Era um estudioso e um curioso insaciável, ávido por saber e por conhecimento, queria sempre saber de tudo e questionava tudo. Dava-se ao luxo de com 90 anos andar com um pequeno dicionário de russo no bolso, alimentando obstinadamente a sua faceta de autodidata, notória na sua maneira de ensinar. Via-se muitas vezes na solidão dos cantos dos corredores do seminário a ler atentamente livros ou jornais ou a compor músicas, sussurrando e abanando a cabeça e os ombros, músicas prontas a ensinar nas aulas de música.
Tinha um grande poder de observação, não deixando sempre de exercitar o seu espírito crítico apurado e de suavemente deixar os seus reparos e sugestões, que se ouviam com atenção. Não gostava, por exemplo, que lhe dissessem «ouça lá», ao que respondia «ouça lá a sua mãe», «ouça lá tem nome, está bem meninos?» ou que alguém limpasse o nariz ruidosamente, como muitas vezes fazemos. Com a testa franzida, sentenciava com ar sério: «o nariz limpa-se sem ruído, como é lamentável fazermos de corneta quando reina o silêncio ou alguém está a falar».
Aqui há uns tempos atrás, perguntei-lhe sobre o que o motivou a compor e a escrever a marcha de Montalegre. Com um sorriso nos lábios, um pouco pensativo, respondeu: «Sempre tive a impressão de que Barroso é uma terra agreste e fria, que tinha de ser habitada por gente valente e sem lamúrias, gente da lavoura. Reparei que os colegas que tive de Barroso eram destemidos, fortes e verticais e ao mesmo tempo generosos. Pegando no castelo e num pouco da sua história, retratei estas virtudes do povo barrosão». Deixou-nos a Marcha de Montalegre, que orgulhosamente cantamos.
No dia 4 de dezembro, na Sé de Vila Real, a diocese, familiares e amigos despediram-se de um grande homem e de um bom padre, de um ser humano excecional e de um criador raro, que enriqueceu abundantemente a vida dos outros, da Diocese de Vila real e da cultura.

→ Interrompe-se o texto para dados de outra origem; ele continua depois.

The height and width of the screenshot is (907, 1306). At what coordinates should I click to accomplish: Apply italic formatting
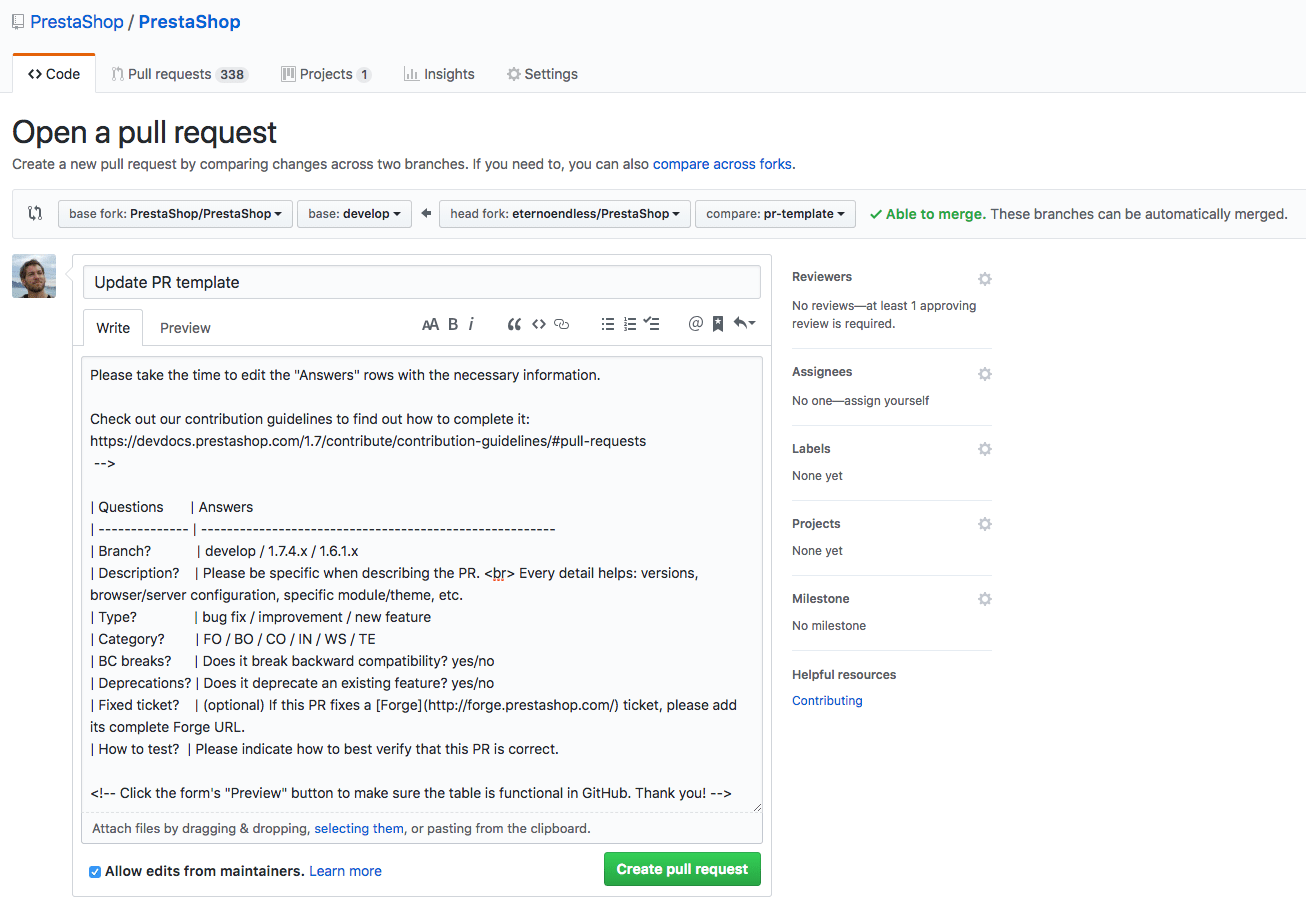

Conta-se que um dia vinha com uns poucos de livros nas mãos e um empregado do seminário, que tinha alguma confiança com o Monsenhor Minhava, reparou e gritou do fundo do corredor: «ó Senhor Padre Minhava, um burro carregado de livros até parece um doutor.» O Monsenhor Minhava terá sorrido e ripostou: «é verdade, rapaz, mas um doutor que não lê livros é burro».